Weekend Box Office: Oh, Baby
Okay, fine: The No. 1 movie in America last weekend was Despicable Me 3. Kids still go crazy for those Minions. Are you happy now? However, although it topped the domestic box office, Despicable Me 3 still experienced something of a soft opening, pulling in $10 million less than its predecessor did on its opening weekend.
The real success story of the week is Edgar Wright’s Baby Driver, which zoomed into No. 2 with $21 million; that’s more than double Scott Pilgrim Vs. The World’s $10.6 million opening weekend, putting Baby Driver well on its way to becoming Wright’s biggest movie yet. Even more impressive, it did so despite opening in 1,000 fewer theaters than its closest competition, Transformers: The Last Knight, which dropped a precarious 62 percent in its second weekend to come in at No. 3. The yawning chasm between the two films’ Rotten Tomatoes scores (97 percent and 15 percent, respectively) may have contributed to their varying fortunes—or maybe after five movies’ worth of KRRRRANGgggggggggFFFPhiiTtttrrrrrrrrrrBWOMP, Optimus Prime and company have simply given America a migraine.
The other major new release this week was Warner Bros.’ R-rated comedy The House, which limped in at No. 6 with a $9 million opening weekend.
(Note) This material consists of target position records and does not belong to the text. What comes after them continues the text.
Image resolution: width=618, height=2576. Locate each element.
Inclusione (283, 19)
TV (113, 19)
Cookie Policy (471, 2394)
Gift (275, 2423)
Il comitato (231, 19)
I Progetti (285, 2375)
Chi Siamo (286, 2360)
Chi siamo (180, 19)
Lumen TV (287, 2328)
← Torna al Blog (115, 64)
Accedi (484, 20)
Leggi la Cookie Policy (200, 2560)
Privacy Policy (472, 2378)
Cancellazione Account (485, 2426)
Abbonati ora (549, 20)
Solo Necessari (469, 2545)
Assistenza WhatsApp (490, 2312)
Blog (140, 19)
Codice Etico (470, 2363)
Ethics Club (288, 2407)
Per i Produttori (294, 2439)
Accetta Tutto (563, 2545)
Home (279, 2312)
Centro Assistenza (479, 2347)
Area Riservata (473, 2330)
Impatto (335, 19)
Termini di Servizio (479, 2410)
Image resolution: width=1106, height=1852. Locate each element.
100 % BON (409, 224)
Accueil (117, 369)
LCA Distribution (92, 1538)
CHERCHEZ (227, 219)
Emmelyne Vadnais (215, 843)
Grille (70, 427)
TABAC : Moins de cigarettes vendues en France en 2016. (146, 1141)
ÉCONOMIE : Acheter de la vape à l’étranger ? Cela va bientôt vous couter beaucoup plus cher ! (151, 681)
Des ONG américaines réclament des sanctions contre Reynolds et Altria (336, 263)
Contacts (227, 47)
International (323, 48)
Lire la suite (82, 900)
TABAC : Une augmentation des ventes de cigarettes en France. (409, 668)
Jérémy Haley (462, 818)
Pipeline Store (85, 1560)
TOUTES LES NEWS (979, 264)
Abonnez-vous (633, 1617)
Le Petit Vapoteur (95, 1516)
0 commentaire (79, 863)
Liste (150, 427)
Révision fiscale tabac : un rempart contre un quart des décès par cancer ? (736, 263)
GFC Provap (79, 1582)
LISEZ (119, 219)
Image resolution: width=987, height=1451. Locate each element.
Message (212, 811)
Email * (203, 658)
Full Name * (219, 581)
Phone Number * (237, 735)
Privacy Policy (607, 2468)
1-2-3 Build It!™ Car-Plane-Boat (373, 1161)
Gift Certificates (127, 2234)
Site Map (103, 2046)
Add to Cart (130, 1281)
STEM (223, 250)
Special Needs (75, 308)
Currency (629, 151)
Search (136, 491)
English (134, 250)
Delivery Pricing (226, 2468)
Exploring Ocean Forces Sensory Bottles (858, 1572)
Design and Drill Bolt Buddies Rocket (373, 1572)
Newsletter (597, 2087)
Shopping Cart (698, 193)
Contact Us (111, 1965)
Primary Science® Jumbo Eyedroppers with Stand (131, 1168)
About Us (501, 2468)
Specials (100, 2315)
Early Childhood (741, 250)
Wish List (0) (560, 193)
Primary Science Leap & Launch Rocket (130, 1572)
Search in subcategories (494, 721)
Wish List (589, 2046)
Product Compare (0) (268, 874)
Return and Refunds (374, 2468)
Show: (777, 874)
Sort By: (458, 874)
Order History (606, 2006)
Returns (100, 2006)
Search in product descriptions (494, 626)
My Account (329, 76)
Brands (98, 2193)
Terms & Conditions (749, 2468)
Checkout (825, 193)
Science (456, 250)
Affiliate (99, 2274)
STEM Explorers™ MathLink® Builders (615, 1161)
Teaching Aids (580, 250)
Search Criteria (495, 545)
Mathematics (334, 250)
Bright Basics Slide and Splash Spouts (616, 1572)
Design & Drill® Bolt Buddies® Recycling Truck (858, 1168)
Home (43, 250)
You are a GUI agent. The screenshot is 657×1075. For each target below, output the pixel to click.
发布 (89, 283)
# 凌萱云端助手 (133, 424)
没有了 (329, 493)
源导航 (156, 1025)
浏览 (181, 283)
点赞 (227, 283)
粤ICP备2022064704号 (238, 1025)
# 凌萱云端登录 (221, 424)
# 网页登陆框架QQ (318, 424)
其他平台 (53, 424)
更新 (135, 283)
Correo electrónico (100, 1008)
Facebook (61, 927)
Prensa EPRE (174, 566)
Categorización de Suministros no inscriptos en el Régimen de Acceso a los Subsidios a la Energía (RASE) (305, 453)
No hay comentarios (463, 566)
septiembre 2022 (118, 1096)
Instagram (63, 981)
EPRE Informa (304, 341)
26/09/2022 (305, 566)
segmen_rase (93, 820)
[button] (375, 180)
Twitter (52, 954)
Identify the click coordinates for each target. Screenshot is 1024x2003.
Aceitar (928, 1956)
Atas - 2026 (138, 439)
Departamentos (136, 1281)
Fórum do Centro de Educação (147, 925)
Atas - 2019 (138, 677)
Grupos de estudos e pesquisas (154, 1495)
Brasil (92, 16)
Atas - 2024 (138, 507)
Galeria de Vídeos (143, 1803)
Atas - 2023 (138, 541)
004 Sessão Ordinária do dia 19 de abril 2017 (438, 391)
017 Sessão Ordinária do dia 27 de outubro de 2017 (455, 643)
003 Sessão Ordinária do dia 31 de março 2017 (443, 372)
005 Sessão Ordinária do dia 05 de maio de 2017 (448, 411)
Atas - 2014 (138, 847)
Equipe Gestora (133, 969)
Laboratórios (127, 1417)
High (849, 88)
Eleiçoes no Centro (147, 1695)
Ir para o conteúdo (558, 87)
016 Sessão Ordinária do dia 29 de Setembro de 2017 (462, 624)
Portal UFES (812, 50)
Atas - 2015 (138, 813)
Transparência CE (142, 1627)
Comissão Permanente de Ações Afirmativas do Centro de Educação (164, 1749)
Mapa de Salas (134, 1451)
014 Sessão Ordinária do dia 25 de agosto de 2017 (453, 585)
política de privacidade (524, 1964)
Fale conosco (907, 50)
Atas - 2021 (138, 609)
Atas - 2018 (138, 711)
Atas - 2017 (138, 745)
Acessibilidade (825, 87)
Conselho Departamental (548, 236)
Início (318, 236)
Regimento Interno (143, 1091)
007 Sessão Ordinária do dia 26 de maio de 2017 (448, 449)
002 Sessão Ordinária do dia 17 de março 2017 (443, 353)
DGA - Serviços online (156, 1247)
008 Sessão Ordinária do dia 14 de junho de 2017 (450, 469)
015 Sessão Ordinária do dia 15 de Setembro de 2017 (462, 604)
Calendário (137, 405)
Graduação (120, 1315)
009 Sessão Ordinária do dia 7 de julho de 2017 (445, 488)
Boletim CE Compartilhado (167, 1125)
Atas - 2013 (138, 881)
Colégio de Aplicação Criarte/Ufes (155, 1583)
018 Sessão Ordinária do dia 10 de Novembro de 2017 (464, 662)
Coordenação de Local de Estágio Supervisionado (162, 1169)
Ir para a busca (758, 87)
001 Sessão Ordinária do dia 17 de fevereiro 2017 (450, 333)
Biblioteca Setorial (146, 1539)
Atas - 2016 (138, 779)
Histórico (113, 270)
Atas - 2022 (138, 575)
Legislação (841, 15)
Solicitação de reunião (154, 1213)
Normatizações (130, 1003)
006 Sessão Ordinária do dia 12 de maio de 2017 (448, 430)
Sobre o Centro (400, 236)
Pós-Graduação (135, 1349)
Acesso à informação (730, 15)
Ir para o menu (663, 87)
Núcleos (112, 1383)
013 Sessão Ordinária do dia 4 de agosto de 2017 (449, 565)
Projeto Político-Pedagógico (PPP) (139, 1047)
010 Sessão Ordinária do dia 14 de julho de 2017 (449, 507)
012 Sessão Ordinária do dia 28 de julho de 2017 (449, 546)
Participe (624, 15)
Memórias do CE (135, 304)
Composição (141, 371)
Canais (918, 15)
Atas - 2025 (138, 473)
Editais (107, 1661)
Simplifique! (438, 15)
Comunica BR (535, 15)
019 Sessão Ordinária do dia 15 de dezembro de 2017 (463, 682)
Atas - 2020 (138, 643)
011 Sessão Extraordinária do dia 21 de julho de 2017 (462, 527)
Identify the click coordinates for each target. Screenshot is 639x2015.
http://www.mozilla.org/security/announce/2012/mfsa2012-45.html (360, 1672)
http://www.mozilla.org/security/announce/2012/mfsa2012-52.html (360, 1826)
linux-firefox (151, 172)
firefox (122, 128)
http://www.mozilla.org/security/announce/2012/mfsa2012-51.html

Between this and the lackluster performance of Sony’s Bridesmaids/Weekend At Bernie’s mashup Rough Night a few weeks back—not to mention poor showings for Baywatch and Snatched earlier in the summer—Variety is already ringing the death knell for raunchy R-rated comedies. That narrative is complicated by a little movie called The Little Hours, though, which made $61,560 on two screens for the weekend’s best per-theater average. The relatively tame, but still R-rated, The Big Sick also continues to do healthy business (har har) in limited release, experiencing a nearly 300 percent increase in business as it expanded in its second week.
In much bigger business, Wonder Woman continues to lasso up impressive amounts of cash, pulling in another $16.1 million domestically (and $13.6 million internationally) in its fifth weekend to solidify its place as the DCEU’s biggest movie yet, and the third-biggest movie based on a DC superhero, period. It‘ll face a challenge this coming weekend, though, from Sony’s Spider-Man: Homecoming, which has the added benefit of being Spidey’s first feature-length adventure within the Marvel Cinematic Universe.